PROBLEM STATEMENT:
Your answer is the line containing "Cart (13, 2459)" plus every line after it to the end of the data below, transcribed exactly and with nothing else.

AVAILABLE RECORDS:
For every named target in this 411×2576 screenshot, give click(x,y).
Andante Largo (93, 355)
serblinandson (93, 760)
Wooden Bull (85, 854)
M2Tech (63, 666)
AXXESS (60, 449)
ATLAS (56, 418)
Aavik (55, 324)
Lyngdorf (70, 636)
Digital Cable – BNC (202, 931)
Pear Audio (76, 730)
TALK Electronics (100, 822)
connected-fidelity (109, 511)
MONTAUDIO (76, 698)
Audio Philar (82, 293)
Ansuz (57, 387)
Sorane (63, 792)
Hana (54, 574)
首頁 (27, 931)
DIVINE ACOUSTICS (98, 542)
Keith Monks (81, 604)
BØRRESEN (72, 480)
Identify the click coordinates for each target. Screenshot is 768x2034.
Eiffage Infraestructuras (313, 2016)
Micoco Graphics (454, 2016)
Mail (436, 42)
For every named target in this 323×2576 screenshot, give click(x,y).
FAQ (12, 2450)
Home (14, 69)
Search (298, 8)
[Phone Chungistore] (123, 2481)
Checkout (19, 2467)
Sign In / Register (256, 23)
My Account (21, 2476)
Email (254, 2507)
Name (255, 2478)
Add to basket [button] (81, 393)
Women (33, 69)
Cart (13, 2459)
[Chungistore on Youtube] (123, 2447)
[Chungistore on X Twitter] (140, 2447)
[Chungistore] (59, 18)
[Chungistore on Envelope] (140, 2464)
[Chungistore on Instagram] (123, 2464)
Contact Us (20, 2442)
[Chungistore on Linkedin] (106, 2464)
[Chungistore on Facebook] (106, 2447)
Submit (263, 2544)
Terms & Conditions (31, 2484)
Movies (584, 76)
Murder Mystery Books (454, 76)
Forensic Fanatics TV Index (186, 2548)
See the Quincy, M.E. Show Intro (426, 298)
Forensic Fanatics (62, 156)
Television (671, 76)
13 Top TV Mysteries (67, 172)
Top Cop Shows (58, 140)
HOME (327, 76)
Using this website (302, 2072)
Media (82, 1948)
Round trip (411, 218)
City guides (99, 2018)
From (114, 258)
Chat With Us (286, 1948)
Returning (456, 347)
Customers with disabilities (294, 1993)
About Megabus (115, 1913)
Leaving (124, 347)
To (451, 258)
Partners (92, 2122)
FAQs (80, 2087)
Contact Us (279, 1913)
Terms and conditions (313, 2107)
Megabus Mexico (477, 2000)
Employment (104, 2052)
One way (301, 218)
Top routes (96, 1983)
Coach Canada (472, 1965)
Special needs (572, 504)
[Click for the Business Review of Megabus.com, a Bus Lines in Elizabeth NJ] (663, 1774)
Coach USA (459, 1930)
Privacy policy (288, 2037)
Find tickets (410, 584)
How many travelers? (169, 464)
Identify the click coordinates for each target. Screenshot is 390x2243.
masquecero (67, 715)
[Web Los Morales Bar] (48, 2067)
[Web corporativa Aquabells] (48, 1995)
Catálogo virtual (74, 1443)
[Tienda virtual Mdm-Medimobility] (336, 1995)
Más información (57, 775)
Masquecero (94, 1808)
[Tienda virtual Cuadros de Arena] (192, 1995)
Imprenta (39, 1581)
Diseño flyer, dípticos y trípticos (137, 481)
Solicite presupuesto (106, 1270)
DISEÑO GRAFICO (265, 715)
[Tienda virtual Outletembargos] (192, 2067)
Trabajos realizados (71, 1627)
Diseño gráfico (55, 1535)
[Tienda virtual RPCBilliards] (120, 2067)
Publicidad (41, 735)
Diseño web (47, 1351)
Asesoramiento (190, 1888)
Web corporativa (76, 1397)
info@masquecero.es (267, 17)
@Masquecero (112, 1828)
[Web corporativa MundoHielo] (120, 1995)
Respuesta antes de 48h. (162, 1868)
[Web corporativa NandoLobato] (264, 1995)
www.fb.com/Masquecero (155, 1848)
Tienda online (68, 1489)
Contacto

REPLY:
Cart (13, 2459)
[Chungistore on Youtube] (123, 2447)
[Chungistore on X Twitter] (140, 2447)
[Chungistore] (59, 18)
[Chungistore on Envelope] (140, 2464)
[Chungistore on Instagram] (123, 2464)
Contact Us (20, 2442)
[Chungistore on Linkedin] (106, 2464)
[Chungistore on Facebook] (106, 2447)
Submit (263, 2544)
Terms & Conditions (31, 2484)
Movies (584, 76)
Murder Mystery Books (454, 76)
Forensic Fanatics TV Index (186, 2548)
See the Quincy, M.E. Show Intro (426, 298)
Forensic Fanatics (62, 156)
Television (671, 76)
13 Top TV Mysteries (67, 172)
Top Cop Shows (58, 140)
HOME (327, 76)
Using this website (302, 2072)
Media (82, 1948)
Round trip (411, 218)
City guides (99, 2018)
From (114, 258)
Chat With Us (286, 1948)
Returning (456, 347)
Customers with disabilities (294, 1993)
About Megabus (115, 1913)
Leaving (124, 347)
To (451, 258)
Partners (92, 2122)
FAQs (80, 2087)
Contact Us (279, 1913)
Terms and conditions (313, 2107)
Megabus Mexico (477, 2000)
Employment (104, 2052)
One way (301, 218)
Top routes (96, 1983)
Coach Canada (472, 1965)
Special needs (572, 504)
[Click for the Business Review of Megabus.com, a Bus Lines in Elizabeth NJ] (663, 1774)
Coach USA (459, 1930)
Privacy policy (288, 2037)
Find tickets (410, 584)
How many travelers? (169, 464)
Identify the click coordinates for each target. Screenshot is 390x2243.
masquecero (67, 715)
[Web Los Morales Bar] (48, 2067)
[Web corporativa Aquabells] (48, 1995)
Catálogo virtual (74, 1443)
[Tienda virtual Mdm-Medimobility] (336, 1995)
Más información (57, 775)
Masquecero (94, 1808)
[Tienda virtual Cuadros de Arena] (192, 1995)
Imprenta (39, 1581)
Diseño flyer, dípticos y trípticos (137, 481)
Solicite presupuesto (106, 1270)
DISEÑO GRAFICO (265, 715)
[Tienda virtual Outletembargos] (192, 2067)
Trabajos realizados (71, 1627)
Diseño gráfico (55, 1535)
[Tienda virtual RPCBilliards] (120, 2067)
Publicidad (41, 735)
Diseño web (47, 1351)
Asesoramiento (190, 1888)
Web corporativa (76, 1397)
info@masquecero.es (267, 17)
@Masquecero (112, 1828)
[Web corporativa MundoHielo] (120, 1995)
Respuesta antes de 48h. (162, 1868)
[Web corporativa NandoLobato] (264, 1995)
www.fb.com/Masquecero (155, 1848)
Tienda online (68, 1489)
Contacto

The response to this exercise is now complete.